◆ To do
In the mashed potato recipe thread, translate this sentence into Spanish: "This variation does sound like it would have more flavor than mine."

◆ Document extract
[START]

# Mom's Overnight Mashed Potatos



## Raine (Jun 7, 2004)

Mom's Overnight Mashed Potatos

1 head garlic
3 lbs white, red or yukon gold potatos, quartered
8 oz brick cream cheese
1/3 cup green onions, chopped
16 oz sour cream
2 1/2 tea salt
  fresh black pepper to taste
1 table butter, plus more for greasing pan
  emeril's essence or other spicy rub
  olive oil

1.  Cut 1/2' inch from top of garlic, drizzle with
olive oil, wrap in foil and bake at 350 for 1 hour.  When done, allow to cool, pop garlic out of individual cloves and mash with the back of a fork;
reserve.
2.  Boil potatos in salted water for 20 minutes;
drain.
3.  Meanwhile, saute green onions in butter until
softened and fragrant.
4.  Mash potatos, sour cream, cream cheese, salt,
pepper, milk, garlic and green onions together until fluffy.
5.  Grease a casserole dish with butter; spoon mixture into it and smooth
the top into something presentable.  Sprinkle with Essence to taste; cover
with foil and refridgerate overnight.
6.  Take potatos out of the fridge 1 hours before going into the oven. Bake
at 350 for 1 hour, covered.  Uncover and serve


----------



## -DEADLY SUSHI- (Jun 8, 2004)

Hey this is really similar to RAYTs recipe. I wonder how much difference in taste there is. 
Rainee.... I love your avatar!


----------



## RAYT721 (Jun 8, 2004)

*Overnight Mashed Potatoes*

Rainee... This variation does sound like it would have more flavor than mine. Thanks for sharing. Another irony of your post is our names ... while the name I use is Ray, my real name is spelled RENE and is pronounced, RAY-NEE. Now, that's coincidence!!!  /rayt721


----------



## Raine (Jun 8, 2004)

Thanks Sushi.  You know it a pork fat thang!

Raine is short for the screen name I use, no where close to my real name.


----------



## -DEADLY SUSHI- (Jun 8, 2004)

But Rainee... the coinsidence is huge I think. His real name.... your screen name.... your posts on the overnight potato....


----------

[END]

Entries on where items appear
[START]

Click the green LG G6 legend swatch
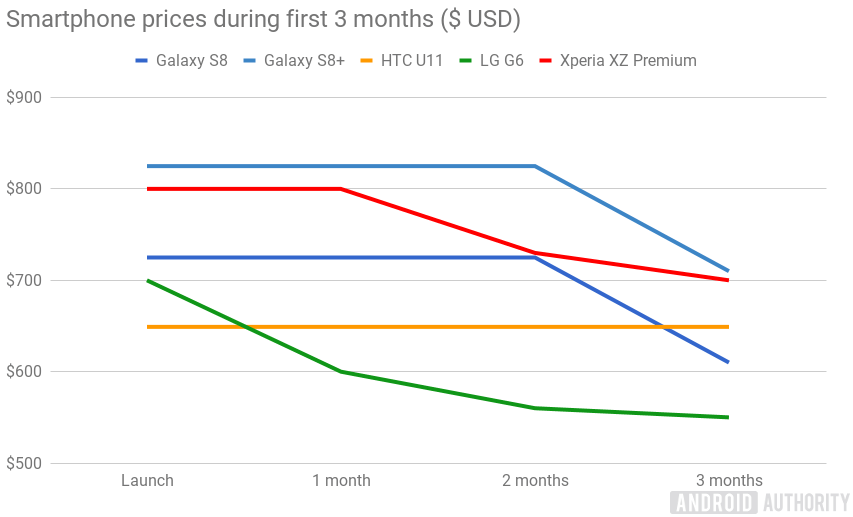[x=465, y=60]
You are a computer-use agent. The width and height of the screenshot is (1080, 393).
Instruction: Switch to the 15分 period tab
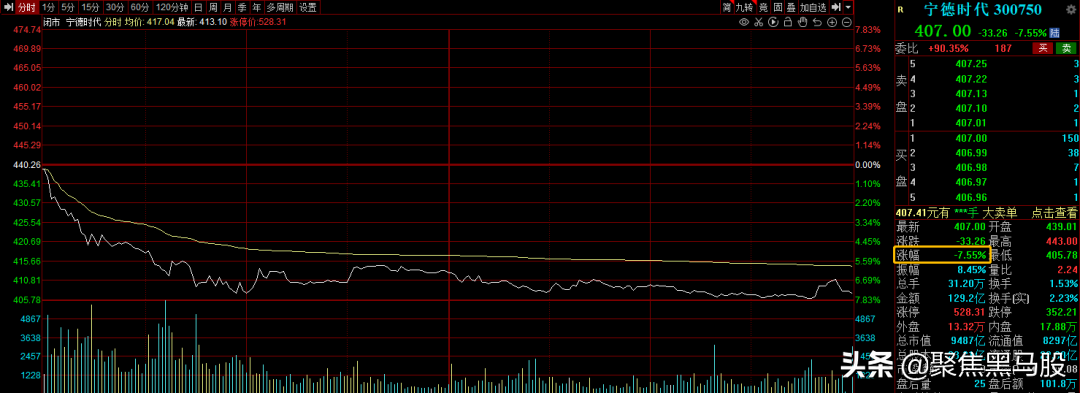pyautogui.click(x=90, y=8)
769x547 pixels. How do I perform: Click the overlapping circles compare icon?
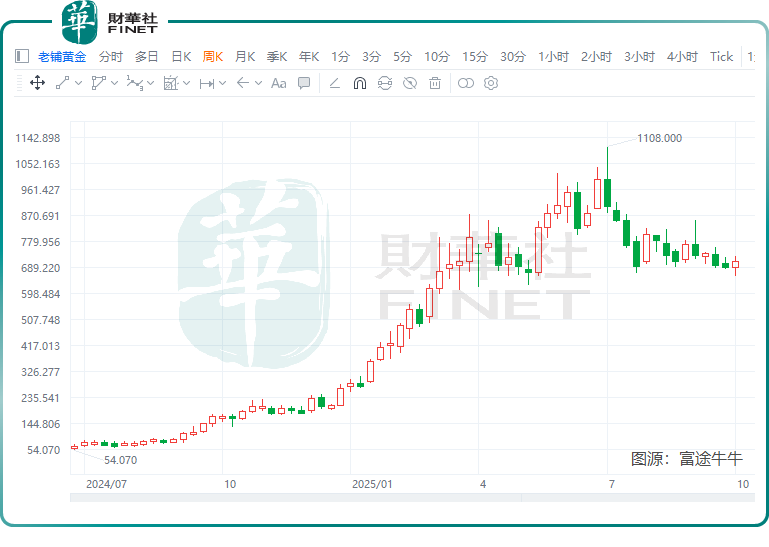(465, 83)
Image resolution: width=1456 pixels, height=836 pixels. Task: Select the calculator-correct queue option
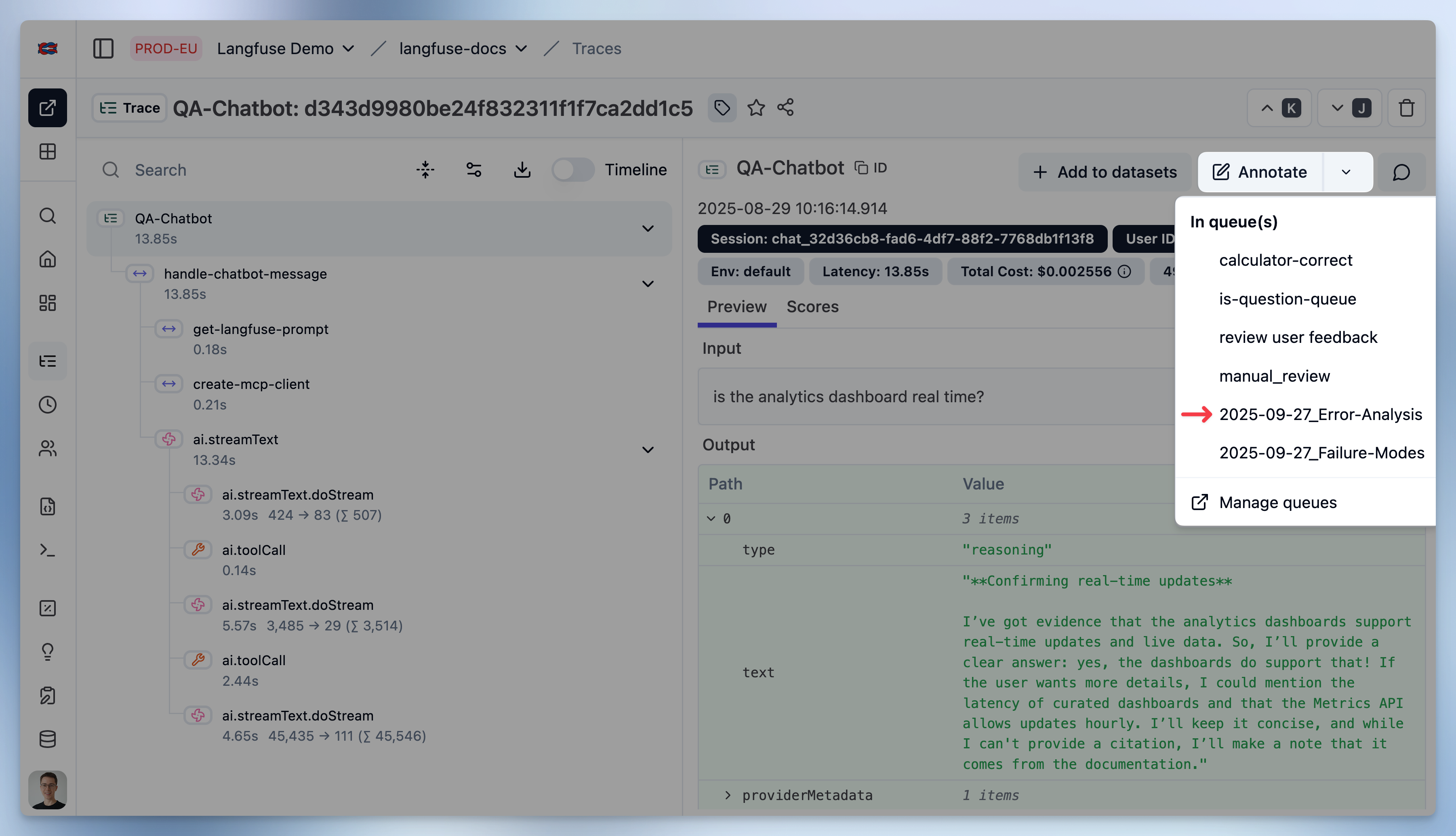(1286, 260)
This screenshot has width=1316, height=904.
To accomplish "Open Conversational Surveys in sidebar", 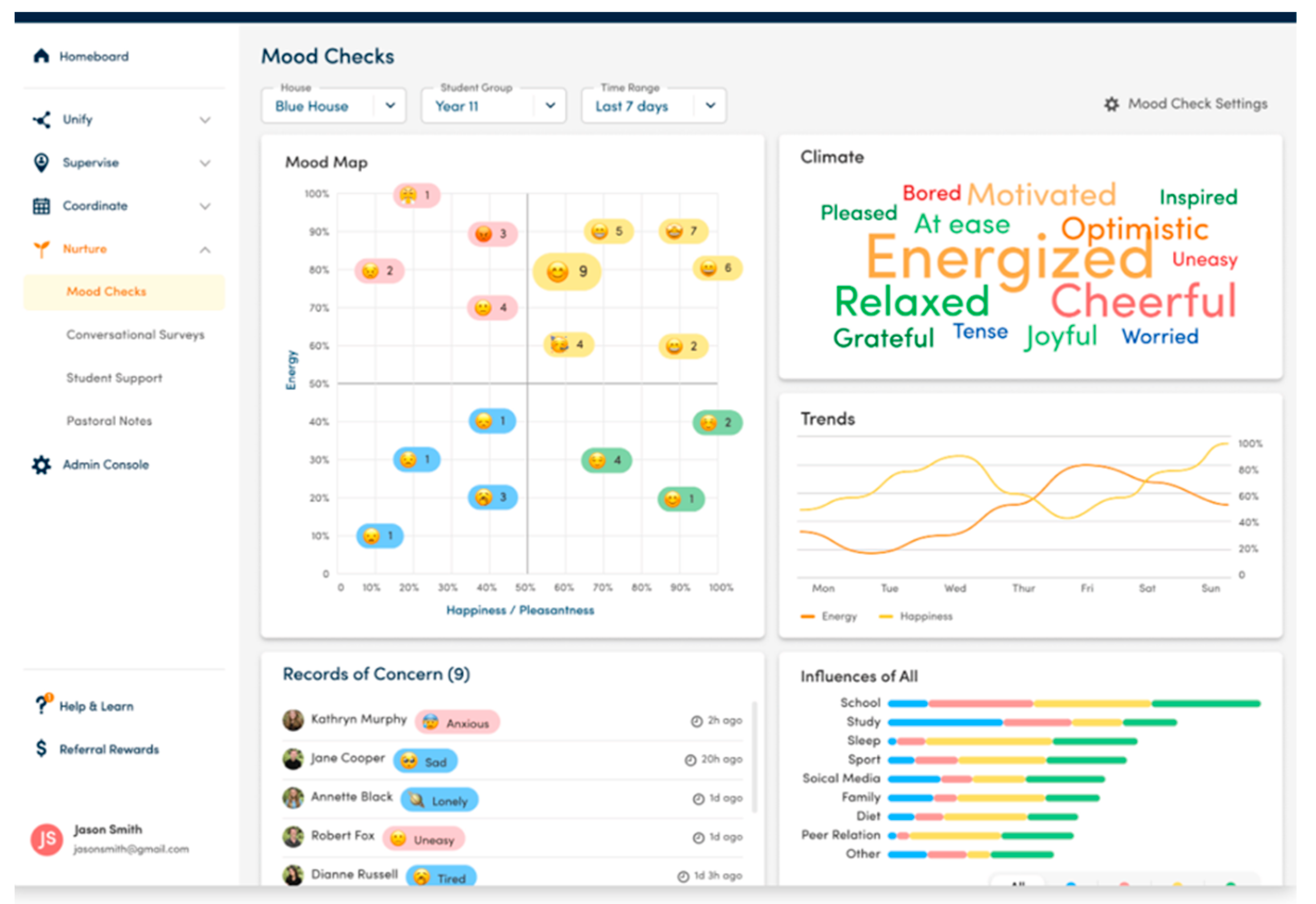I will (135, 335).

[END]

◆ Task solution
Esta variante sí parece que tendría más sabor que la mía.